Background and study aim: Endoscopic retrograde cholangiopancreatography (ERCP) is difficult in patients with
altered anatomy following Billroth II gastrectomy. Afferent loop intubation, selective
cannulation, and sphincterotomy are the main issues. Experience from a tertiary referral
endoscopy center is reported.
Patients and methods: A total of 713 patients with Billroth II reconstruction who underwent ERCP between
October 1982 and October 2012 were retrospectively identified from a prospectively
collected database (mean age 69 ± 27 years; 567 males). The main indications for ERCP
were common bile duct stones (51.2 %) and obstructive jaundice (24.8 %). Procedures
were always started with a duodenoscope; in cases of failure to reach the papilla
the duodenoscope was changed to a gastroscope. Endoscopic sphincterotomy was performed
using a long-nose sigmoid inverted sphincterotome.

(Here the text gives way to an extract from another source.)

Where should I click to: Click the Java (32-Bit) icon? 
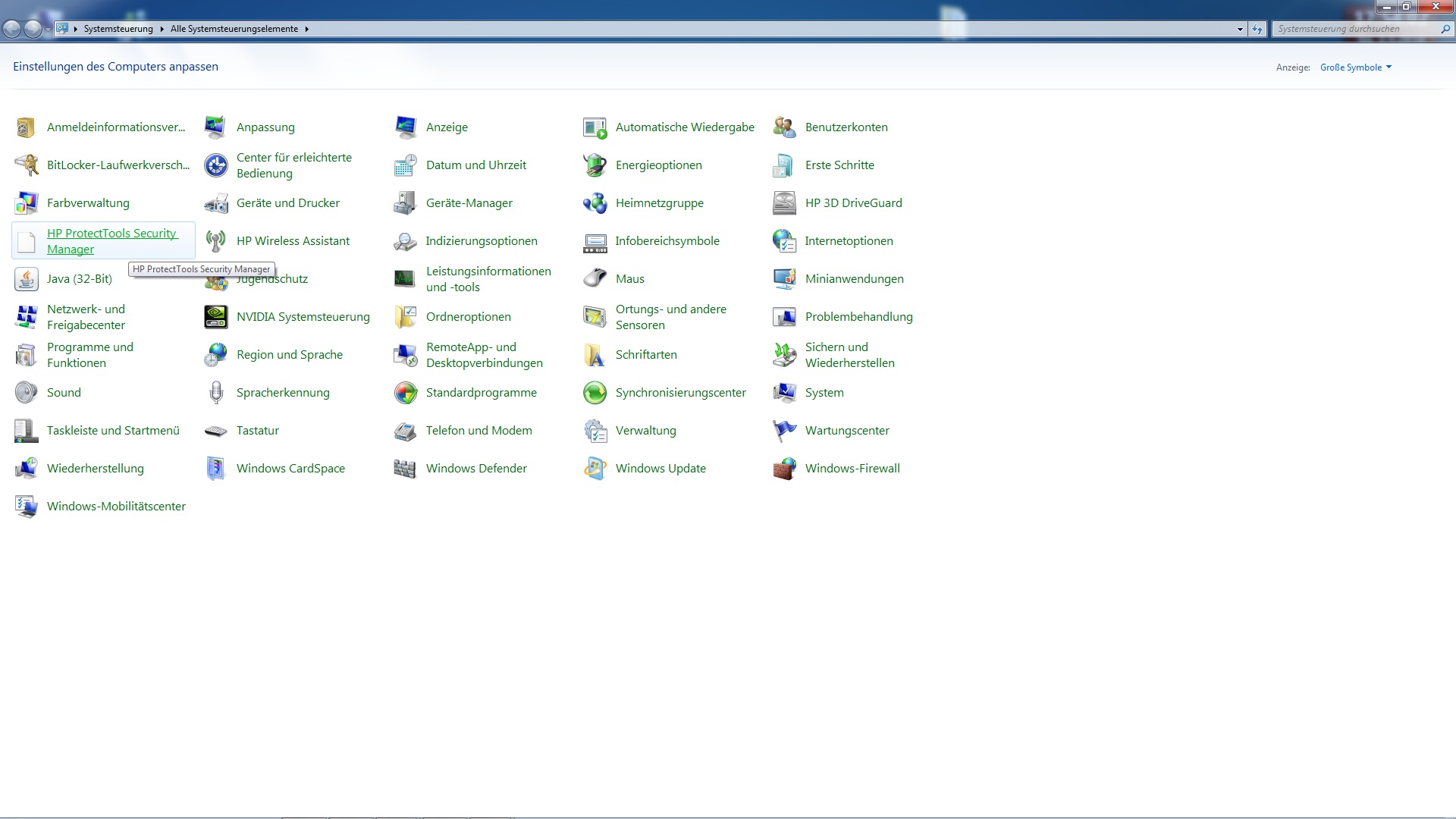[x=27, y=279]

Results: The successful duodenal intubation rate was 86.7 % (618/713 patients). The main reason
for intubation failure was a long and angulated afferent loop. Successful cannulation/opacification
of the desired biliopancreatic duct was 93.8 % (580/618). Biliary and/or pancreatic
sphincterotomy were performed in 490 (84.5 %) and 23 (4.0 %) patients, respectively.

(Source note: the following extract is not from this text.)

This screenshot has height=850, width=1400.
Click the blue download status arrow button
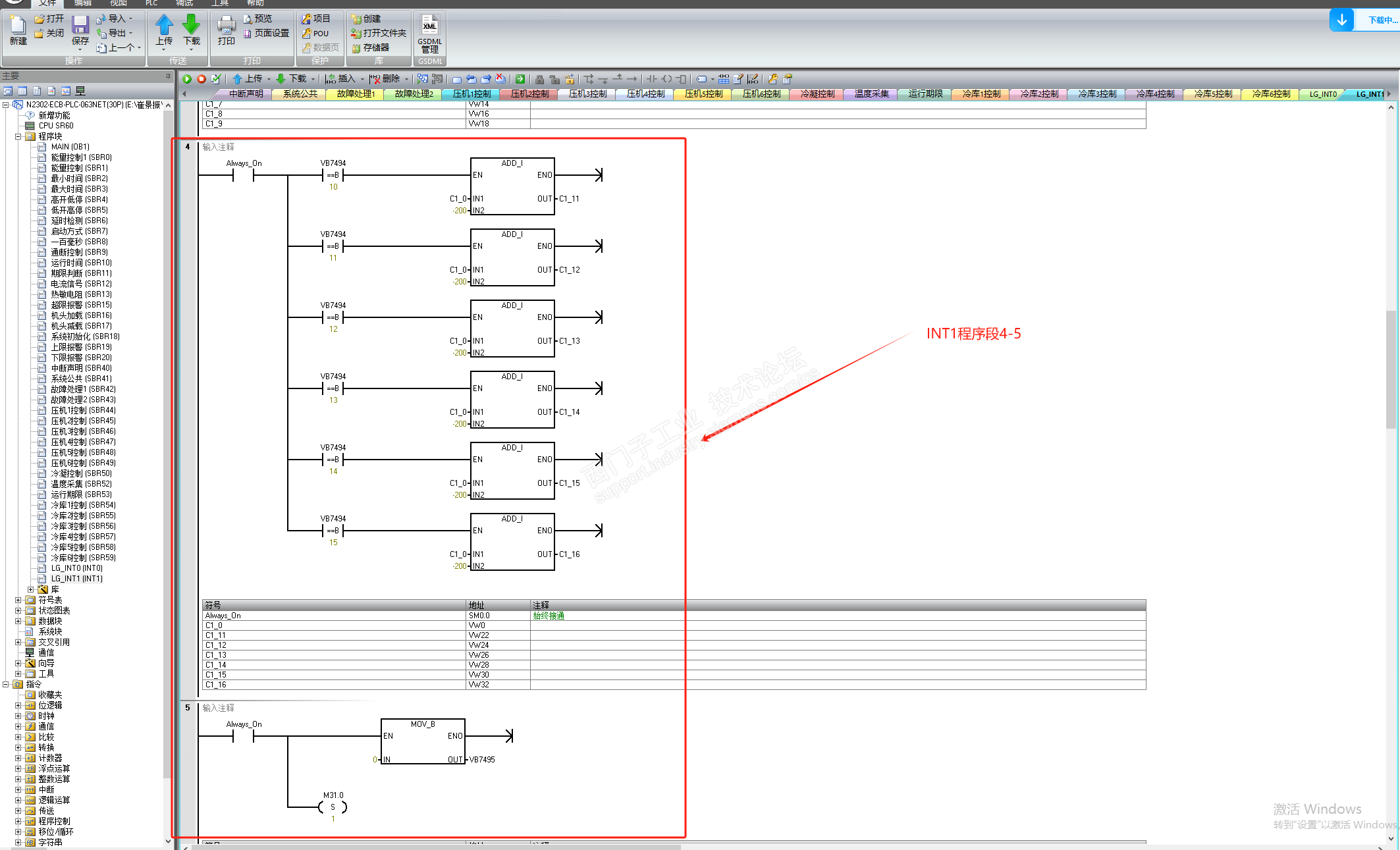tap(1341, 20)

The adverse event rate was 4.3 % (45/1050 procedures). Peritoneal perforation occurred
in 1.8 % of the cases (19/1050 procedures) and always required immediate surgery.

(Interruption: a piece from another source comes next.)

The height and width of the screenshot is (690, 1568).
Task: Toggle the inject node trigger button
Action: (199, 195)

Two patients died after surgery (overall mortality 0.3 %). The other adverse events
resolved following conservative management or endoscopic reintervention.
Conclusions: In experienced centers, ERCP in Billroth II patients had morbidity and mortality
rates that were comparable to patients with normal anatomy. The main reasons for failure
were related to the inability to reach the papilla. Peritoneal perforation was the
most common adverse event, and required a prompt surgical approach.